WHAT YOU NEED TO DO ::
Can you lay out the data from its start through the line containing "average-daily-hours-value: 2:39:40 is" as a Markdown table with the columns Row and Line? Skip blank lines and leave the pictures out.

Screenshot location data:

====================

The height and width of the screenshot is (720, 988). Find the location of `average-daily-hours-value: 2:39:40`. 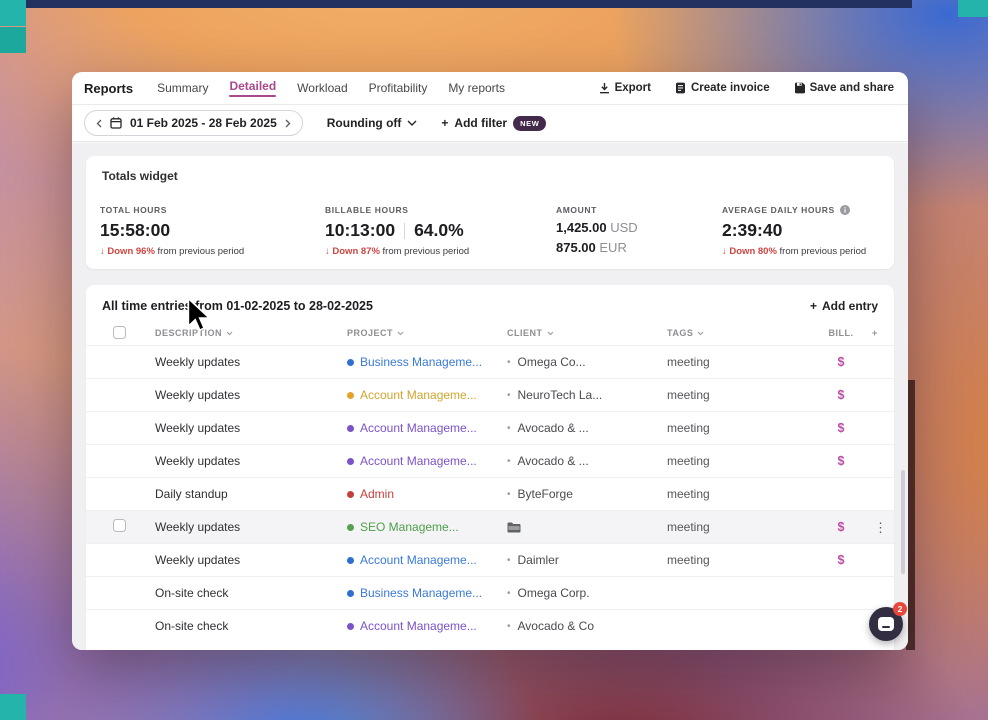

average-daily-hours-value: 2:39:40 is located at coordinates (752, 230).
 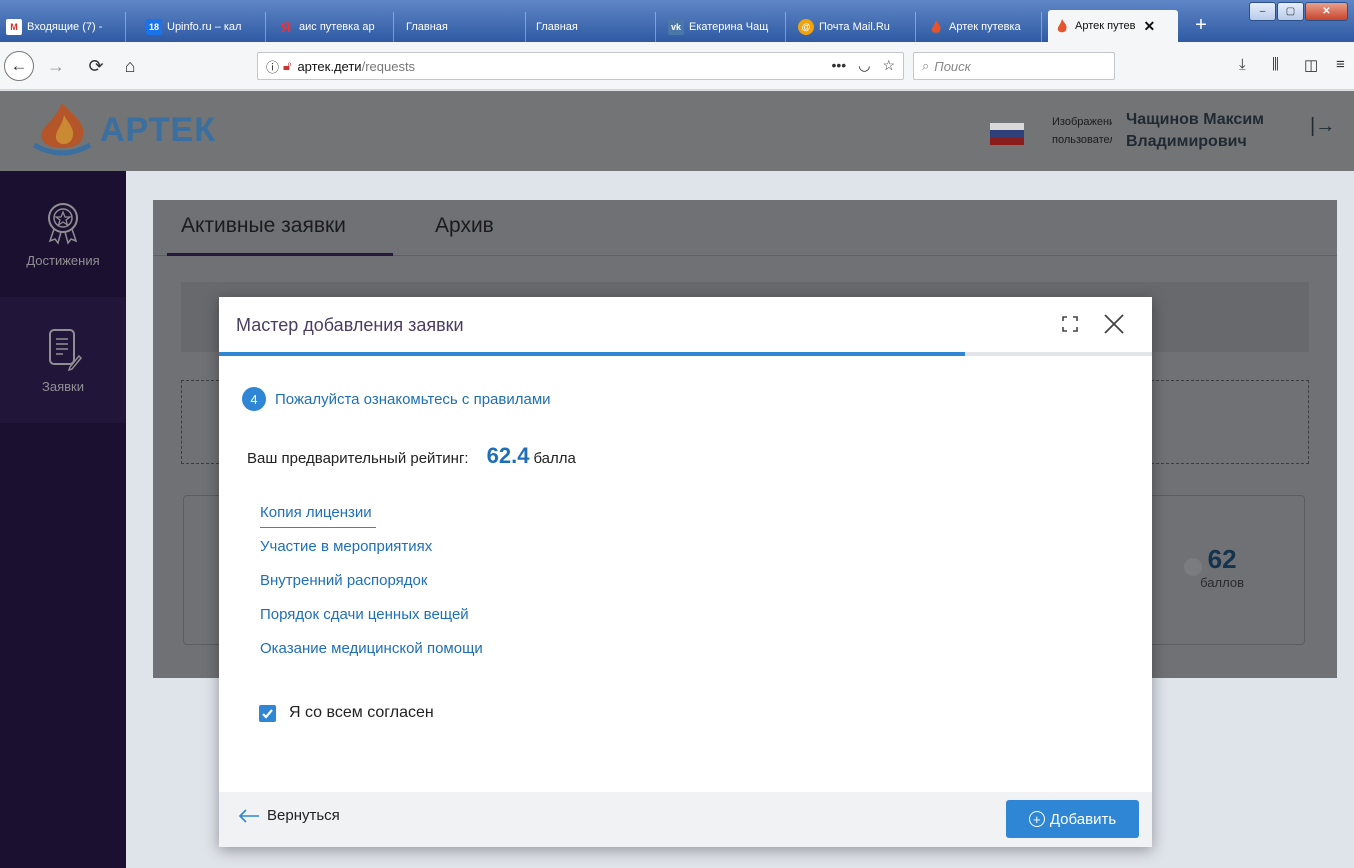 What do you see at coordinates (1322, 126) in the screenshot?
I see `logout-icon: |→` at bounding box center [1322, 126].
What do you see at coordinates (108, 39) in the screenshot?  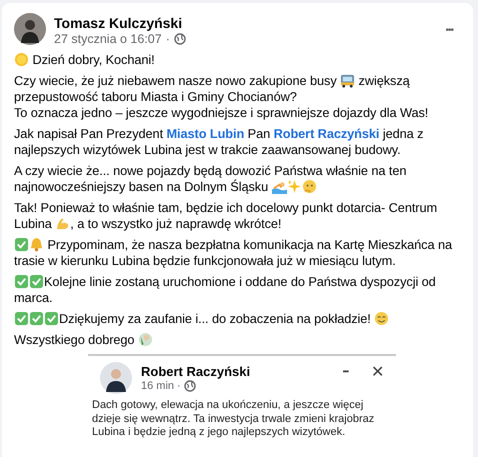 I see `post-time: 27 stycznia o 16:07` at bounding box center [108, 39].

====================

WRITTEN RESPONSE ::
| Row | Line |
|---|---|
| 1 | The height and width of the screenshot is (720, 988). Find the location of `average-daily-hours-value: 2:39:40`.  |
| 2 | average-daily-hours-value: 2:39:40 is located at coordinates (752, 230). |